行きとは違って倍の時間をかけて戻った先で待っていたのは、私たちを追い越して届いたらしいエリオスからの荷物だった。
それから慌てて残っている仕事をすべて終わらせて、挨拶回り――王都で改めて勉強したいのだと吹聴して回っていた言い訳は、どうやら最初からエリオスと打ち合わせて用意していたものらしい――をこなしたエリーは驚くくらい精力的に動いて、あっという間に帰るための魔力回路を組み上げてしまった。
そして、準備が出来たから今すぐに行こうとなに一つためらいを感じさせないまま言い出したエリーに仕事部屋へと引っ張り込まれて、私は驚くほどあっさりと元の世界へ戻ってきた、らしい。
初めて体験したときもあっという間のことだったが、二回目の移動はさらにあっさりとしたものだった。前回は盛大に気絶してしまった私だが今回はエリーに念入りに対策を施されて無事意識を保ったまま立っている。
とはいえ私からしてみれば大きな魔力回路の上に立っていたら、なにやらバチバチと大きな音と共に青白い光が広がって目がくらんでいる内に、気がつけば部屋の様子が変わっていた、くらいのもので正直世界を移動したとはとても信じられるようなものではない。
だけど荒れて埃のかぶった部屋と見上げた天井は、何故かさっきまで見ていたそれよりもずっと見覚えがあるような気がした。
ぼんやりとしながら部屋を見回していると横からがさごそと音が鳴り始めたことに気がつく。驚いてそちらを見ると、エリーが机の上の紙や器具をまとめて暖炉に放り込んでいるところだった。
「なにしてるの?」
「あいつの世界転移に関する研究資料、全部燃やす。
いずれどっかのイカれた天才が到達するかも知れないけど、俺たちが生きてる間は無理だろう。こんなの実用化されたら悪用されるのが目に見えてるし、正直俺の手には負えない。だから全部なかったことにしようと思って」
そう喋りながらも本当に内容をきちんと見ているのかも怪しい速度で一通りのものを投げ入れ終わったらしいエリーは、なんの躊躇もなく暖炉を起動させる。
最新式らしい魔素動力の暖炉はその炎も普通のものとは違うのだろう。薪を使った暖炉なら到底燃やしきれそうにもない量の紙やなんで出来ているかもわからない道具をあっという間に燃やし尽くして僅かに部屋の温度を上昇させた。
エリーは春には似つかわしくないむっとするような温度に顔をしかめると、すぐに暖炉の火を落として研究室の扉を開け放つ。その先には私が少し前に訪ねたときと変わらない暗闇が広がっていた。
つまり、私が持ち込んだ食料もそのままということだ。
「……とりあえず掃除、しないと」
「……そうだね」
私たちは饐えたような異臭と埃まみれの部屋を見てうんざりと同時に肩を落として、それから顔を見合わせて笑った。
*
その後家中のカーテンと窓を開け放つことと、埃やゴミを掃除することに熱中してしまった私が本当に帰ってきたのだと実感したのは、偶然通りかかった母が私を見て悲鳴を上げて、妻の悲鳴に慌てて飛んできた父がエリーを殴ったあとのことだった。

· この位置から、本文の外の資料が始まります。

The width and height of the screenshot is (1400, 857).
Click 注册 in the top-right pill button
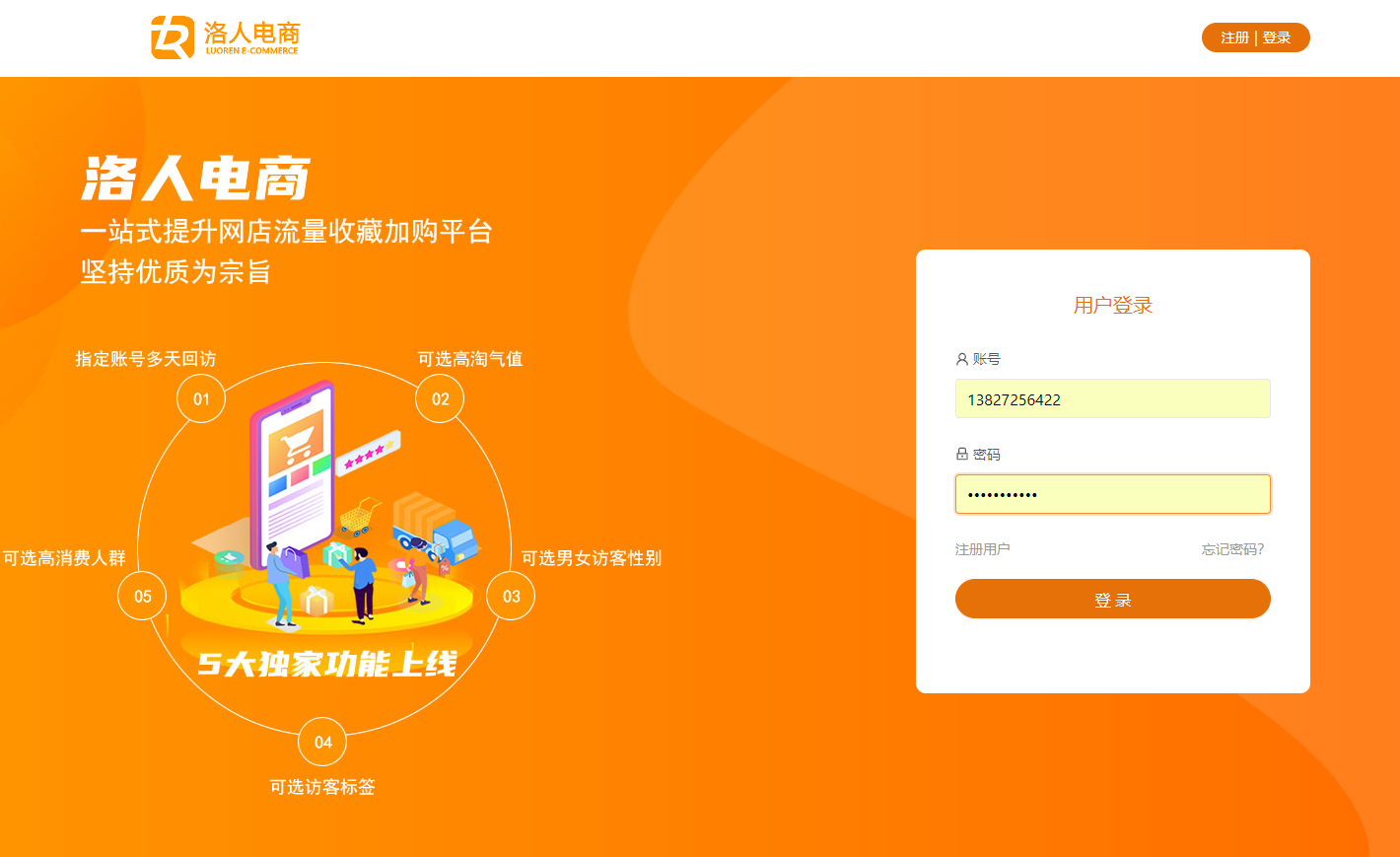click(1234, 37)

ある日エリオスの家に行くと言ったきり突然娘が行方不明になった原因を、両親は共に行方不明になったエリオスにあると考えていたわけである。実際責任の所在の一端はエリオスにあるわけだが、殴られたのは――私以外知らないことではあるが――なんの罪もないエリーだ。

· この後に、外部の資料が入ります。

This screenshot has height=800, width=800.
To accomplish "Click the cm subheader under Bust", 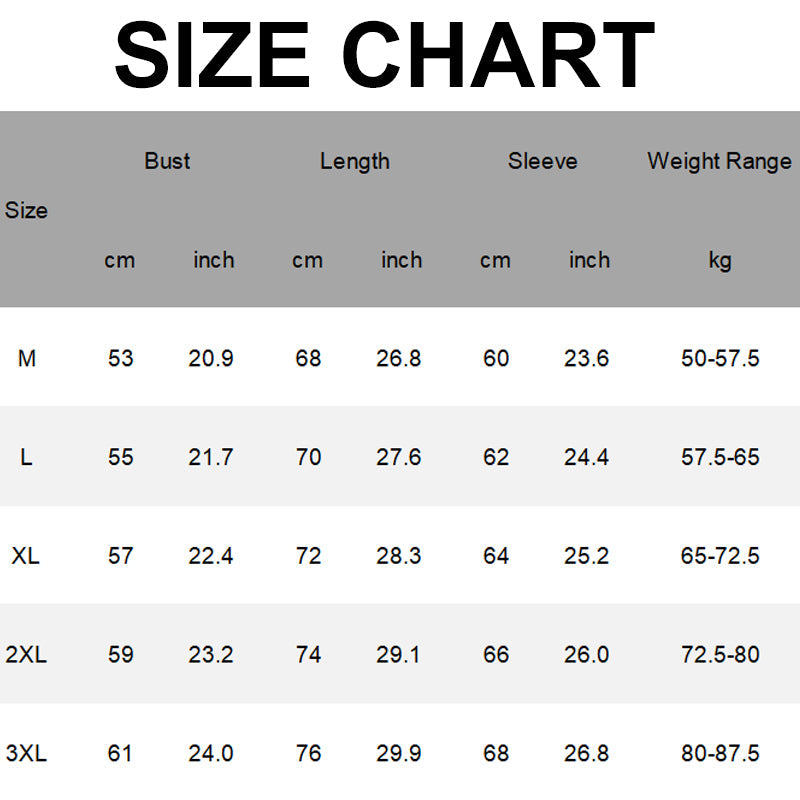I will tap(119, 260).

不在だった期間の言い訳をなにも用意していなかった私は両親にエリーを許してもらうのに大変な苦労を強いられることになった。
今にも死にそうな程に憔悴したエリオスの様子に大変心を痛めた私が、気晴らしになるのではと衝動的に傷心旅行に連れ去ったのだという言い訳は大変苦しく、正直両親はまったく信じていないだろう。私がそんなことできるような性格ではないということは両親が一番よく知っている。
それでもそれ以上口を割ろうとしない私たち二人に結局最後には折れて、一月も行方不明だった娘とその幼なじみの帰宅を素直に喜んでくれた。
聞けばエリオスの父親にも当然連絡が行っていて遠方の行商先から慌てて戻っている道中らしいので、近いうちにまた下手くそな言い訳を繰り返して怒られなければならないのだと思えば少し気が重かった。
「怒られるのは俺だから大丈夫だよ」
帰ってきてからも毎日の習慣になっているエリーの家での午後の休憩時間にそう漏らすと、彼はそれを一笑に付してそれからからかうように笑った。
「それより俺はこの事件が将来お義父さんにニナをもらいに行くときに不利に働くんじゃないかって思うと気が重い」
この人は絶対私が律儀に照れるのをおもしろがってこういうことを言うのだ。
なんとなく掴めてきたエリーの性格と思惑に乗せられるのは悔しいのに、素直に赤くなる自分が憎らしい。どきどきとうるさい心臓と顔の火照りが収まるのを俯いてなんとかやり過ごした私は、彼の言葉には一切触れずに話題を変えた。
「……お仕事、大丈夫そう?」
「ああ、元々あいつに修理の仕事頼みたがってた人は多かったみたいだし、ちょっと声かけたらすぐ依頼が来るようになったよ」
噂は私の耳にも少し届いていた。
エリオスが引きこもっている間に今までの仕事を全て失ったと思っている町民たちは、同情と純粋な喜びの半々でもってエリーの新しい仕事を歓迎している。さらにちょっと見ない間に前より明るくなったエリオスに集う人も増えているようだった。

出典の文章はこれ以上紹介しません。